Poster Presentation Australian & New Zealand Obesity Society 2015 Annual Scientific Meeting

Investigating the relationship between energy restriction, weight loss and cognitive function (#226)

Miriam E Ellis 1 , Leah Brennan 1
  1. Australian Catholic University, Melbourne, VIC, Australia

Background: Cognitive dysfunction is associated with obesity in mid-life it has been suggested that weight loss may be able to reverse these effects.

Aim: This study aims to systematically review the literature to identify what effect weight loss (via energy restriction) has on cognitive function in obese individuals.

Method: This review followed the PRISMA protocol for systematic literature reviews. The following databases were searched for terms synonymous with weight loss, energy restriction and cognitive function were paired with obesity;  PsycInfo, Web of Science, EMBASE, CINAHL, Medline and Cochrane library. From a total of 4096 articles included in the search, 15 studies met inclusion criteria and were analysed in this review.

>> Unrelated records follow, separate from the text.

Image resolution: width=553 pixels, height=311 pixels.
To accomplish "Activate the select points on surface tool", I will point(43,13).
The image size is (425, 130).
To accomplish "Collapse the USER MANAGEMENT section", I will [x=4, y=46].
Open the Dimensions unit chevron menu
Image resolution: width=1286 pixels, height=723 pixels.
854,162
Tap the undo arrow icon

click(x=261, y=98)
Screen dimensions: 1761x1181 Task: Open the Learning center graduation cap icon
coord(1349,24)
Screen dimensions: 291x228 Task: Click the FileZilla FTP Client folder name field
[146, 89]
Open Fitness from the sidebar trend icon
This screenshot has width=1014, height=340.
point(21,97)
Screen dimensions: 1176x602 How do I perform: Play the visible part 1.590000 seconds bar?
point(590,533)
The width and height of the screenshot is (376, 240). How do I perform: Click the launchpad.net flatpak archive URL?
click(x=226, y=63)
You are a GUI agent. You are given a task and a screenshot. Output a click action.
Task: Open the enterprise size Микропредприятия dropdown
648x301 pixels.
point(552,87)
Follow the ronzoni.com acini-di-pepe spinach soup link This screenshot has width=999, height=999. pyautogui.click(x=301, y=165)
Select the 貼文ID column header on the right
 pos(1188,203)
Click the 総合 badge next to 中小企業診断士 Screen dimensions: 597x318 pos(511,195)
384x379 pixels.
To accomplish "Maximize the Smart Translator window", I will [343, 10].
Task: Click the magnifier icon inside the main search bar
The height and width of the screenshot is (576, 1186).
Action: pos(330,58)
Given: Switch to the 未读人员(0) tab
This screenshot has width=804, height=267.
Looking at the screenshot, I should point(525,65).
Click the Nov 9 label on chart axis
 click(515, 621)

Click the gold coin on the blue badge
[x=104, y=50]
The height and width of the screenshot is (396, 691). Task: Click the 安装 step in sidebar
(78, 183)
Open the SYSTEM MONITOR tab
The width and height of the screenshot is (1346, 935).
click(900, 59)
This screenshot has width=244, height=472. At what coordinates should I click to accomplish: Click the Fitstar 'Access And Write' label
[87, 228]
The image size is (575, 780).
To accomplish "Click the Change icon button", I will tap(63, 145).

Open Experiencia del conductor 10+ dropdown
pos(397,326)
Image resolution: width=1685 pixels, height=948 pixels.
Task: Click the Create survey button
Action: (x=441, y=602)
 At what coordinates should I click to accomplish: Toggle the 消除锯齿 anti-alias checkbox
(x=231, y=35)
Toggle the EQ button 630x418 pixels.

Results: Results were mixed. Findings suggest that energy restriction (and associated weight loss) may lead to some improvement in memory, divided attention, speed of processing and executive function. However, these improvements were not consistent across the literature and different modes of energy restriction (diet versus surgical intervention) led to different improvements across cognitive domains. Additionally, some studies reported sub tests within cognitive domains while others reported global or composite scores making comparisons difficult

Conclusion: Overall, weight loss did not have a consistent effect on cognitive function. Conclusions were limited by disparity in the literature with respect to the neurocognitive tests used and the reporting of results. There is a need for more highly controlled research using standardised testing and reporting protocols to facilitate meaningful comparisons within the literature. This may in turn enhance design of interventions to improve health in the obese population.